### The request
Rewrite every line of the records below as a numbered list, one line per item, and leave out the blank lines.

** BEGIN Provided records **

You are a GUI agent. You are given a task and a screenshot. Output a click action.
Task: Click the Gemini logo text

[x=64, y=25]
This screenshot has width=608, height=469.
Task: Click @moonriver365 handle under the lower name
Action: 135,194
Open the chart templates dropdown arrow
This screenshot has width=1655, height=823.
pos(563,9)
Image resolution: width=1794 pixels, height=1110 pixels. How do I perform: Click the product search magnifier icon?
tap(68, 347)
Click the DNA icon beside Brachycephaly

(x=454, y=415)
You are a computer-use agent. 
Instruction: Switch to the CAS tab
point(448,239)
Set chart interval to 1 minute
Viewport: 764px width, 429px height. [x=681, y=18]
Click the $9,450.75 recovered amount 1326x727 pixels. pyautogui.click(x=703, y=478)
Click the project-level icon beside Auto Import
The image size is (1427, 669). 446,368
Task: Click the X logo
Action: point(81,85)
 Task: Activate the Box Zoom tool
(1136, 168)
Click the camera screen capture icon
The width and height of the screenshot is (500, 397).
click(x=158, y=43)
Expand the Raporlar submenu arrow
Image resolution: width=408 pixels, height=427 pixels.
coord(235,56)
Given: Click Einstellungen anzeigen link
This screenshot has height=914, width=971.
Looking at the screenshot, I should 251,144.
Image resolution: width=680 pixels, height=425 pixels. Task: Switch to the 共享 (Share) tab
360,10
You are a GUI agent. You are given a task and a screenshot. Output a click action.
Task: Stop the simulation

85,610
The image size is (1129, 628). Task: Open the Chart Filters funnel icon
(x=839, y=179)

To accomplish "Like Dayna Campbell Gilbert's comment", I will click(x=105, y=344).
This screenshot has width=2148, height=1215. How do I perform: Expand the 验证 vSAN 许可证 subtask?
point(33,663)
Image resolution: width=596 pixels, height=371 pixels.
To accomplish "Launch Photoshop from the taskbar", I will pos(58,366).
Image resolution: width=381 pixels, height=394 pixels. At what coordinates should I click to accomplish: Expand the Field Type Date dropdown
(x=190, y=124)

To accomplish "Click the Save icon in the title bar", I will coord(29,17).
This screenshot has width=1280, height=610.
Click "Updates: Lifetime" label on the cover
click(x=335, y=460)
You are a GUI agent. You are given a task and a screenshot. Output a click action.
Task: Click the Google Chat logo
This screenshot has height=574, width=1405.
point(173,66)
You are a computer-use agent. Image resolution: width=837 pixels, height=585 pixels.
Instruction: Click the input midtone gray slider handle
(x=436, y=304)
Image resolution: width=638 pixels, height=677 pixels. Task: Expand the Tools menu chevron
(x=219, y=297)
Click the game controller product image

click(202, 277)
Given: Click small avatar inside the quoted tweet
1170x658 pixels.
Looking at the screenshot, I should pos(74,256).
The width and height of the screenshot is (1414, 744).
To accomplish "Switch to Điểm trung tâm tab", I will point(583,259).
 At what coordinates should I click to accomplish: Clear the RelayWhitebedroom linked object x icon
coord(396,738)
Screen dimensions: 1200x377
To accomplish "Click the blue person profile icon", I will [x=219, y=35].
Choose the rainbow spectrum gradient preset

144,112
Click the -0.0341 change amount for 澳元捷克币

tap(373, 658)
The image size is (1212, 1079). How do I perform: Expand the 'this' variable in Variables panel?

** END Provided records **

### Result of the exercise
1. You are a GUI agent. You are given a task and a screenshot. Output a click action.
2. Task: Click the Gemini logo text
3. [x=64, y=25]
4. This screenshot has width=608, height=469.
5. Task: Click @moonriver365 handle under the lower name
6. Action: 135,194
7. Open the chart templates dropdown arrow
8. This screenshot has width=1655, height=823.
9. pos(563,9)
10. Image resolution: width=1794 pixels, height=1110 pixels. How do I perform: Click the product search magnifier icon?
11. tap(68, 347)
12. Click the DNA icon beside Brachycephaly
13. (x=454, y=415)
14. You are a computer-use agent. 
15. Instruction: Switch to the CAS tab
16. point(448,239)
17. Set chart interval to 1 minute
18. Viewport: 764px width, 429px height. [x=681, y=18]
19. Click the $9,450.75 recovered amount 1326x727 pixels. pyautogui.click(x=703, y=478)
20. Click the project-level icon beside Auto Import
21. The image size is (1427, 669). 446,368
22. Task: Click the X logo
23. Action: point(81,85)
24.  Task: Activate the Box Zoom tool
25. (1136, 168)
26. Click the camera screen capture icon
27. The width and height of the screenshot is (500, 397).
28. click(x=158, y=43)
29. Expand the Raporlar submenu arrow
30. Image resolution: width=408 pixels, height=427 pixels.
31. coord(235,56)
32. Given: Click Einstellungen anzeigen link
33. This screenshot has height=914, width=971.
34. Looking at the screenshot, I should 251,144.
35. Image resolution: width=680 pixels, height=425 pixels. Task: Switch to the 共享 (Share) tab
36. 360,10
37. You are a GUI agent. You are given a task and a screenshot. Output a click action.
38. Task: Stop the simulation
39. 85,610
40. The image size is (1129, 628). Task: Open the Chart Filters funnel icon
41. (x=839, y=179)
42. To accomplish "Like Dayna Campbell Gilbert's comment", I will click(x=105, y=344).
43. This screenshot has width=2148, height=1215. How do I perform: Expand the 验证 vSAN 许可证 subtask?
44. point(33,663)
45. Image resolution: width=596 pixels, height=371 pixels.
46. To accomplish "Launch Photoshop from the taskbar", I will pos(58,366).
47. Image resolution: width=381 pixels, height=394 pixels. At what coordinates should I click to accomplish: Expand the Field Type Date dropdown
48. (x=190, y=124)
49. To accomplish "Click the Save icon in the title bar", I will coord(29,17).
50. This screenshot has width=1280, height=610.
51. Click "Updates: Lifetime" label on the cover
52. click(x=335, y=460)
53. You are a GUI agent. You are given a task and a screenshot. Output a click action.
54. Task: Click the Google Chat logo
55. This screenshot has height=574, width=1405.
56. point(173,66)
57. You are a computer-use agent. Image resolution: width=837 pixels, height=585 pixels.
58. Instruction: Click the input midtone gray slider handle
59. (x=436, y=304)
60. Image resolution: width=638 pixels, height=677 pixels. Task: Expand the Tools menu chevron
61. (x=219, y=297)
62. Click the game controller product image
63. click(202, 277)
64. Given: Click small avatar inside the quoted tweet
65. 1170x658 pixels.
66. Looking at the screenshot, I should pos(74,256).
67. The width and height of the screenshot is (1414, 744).
68. To accomplish "Switch to Điểm trung tâm tab", I will point(583,259).
69.  At what coordinates should I click to accomplish: Clear the RelayWhitebedroom linked object x icon
70. coord(396,738)
71. Screen dimensions: 1200x377
72. To accomplish "Click the blue person profile icon", I will [x=219, y=35].
73. Choose the rainbow spectrum gradient preset
74. 144,112
75. Click the -0.0341 change amount for 澳元捷克币
76. tap(373, 658)
77. The image size is (1212, 1079). How do I perform: Expand the 'this' variable in Variables panel?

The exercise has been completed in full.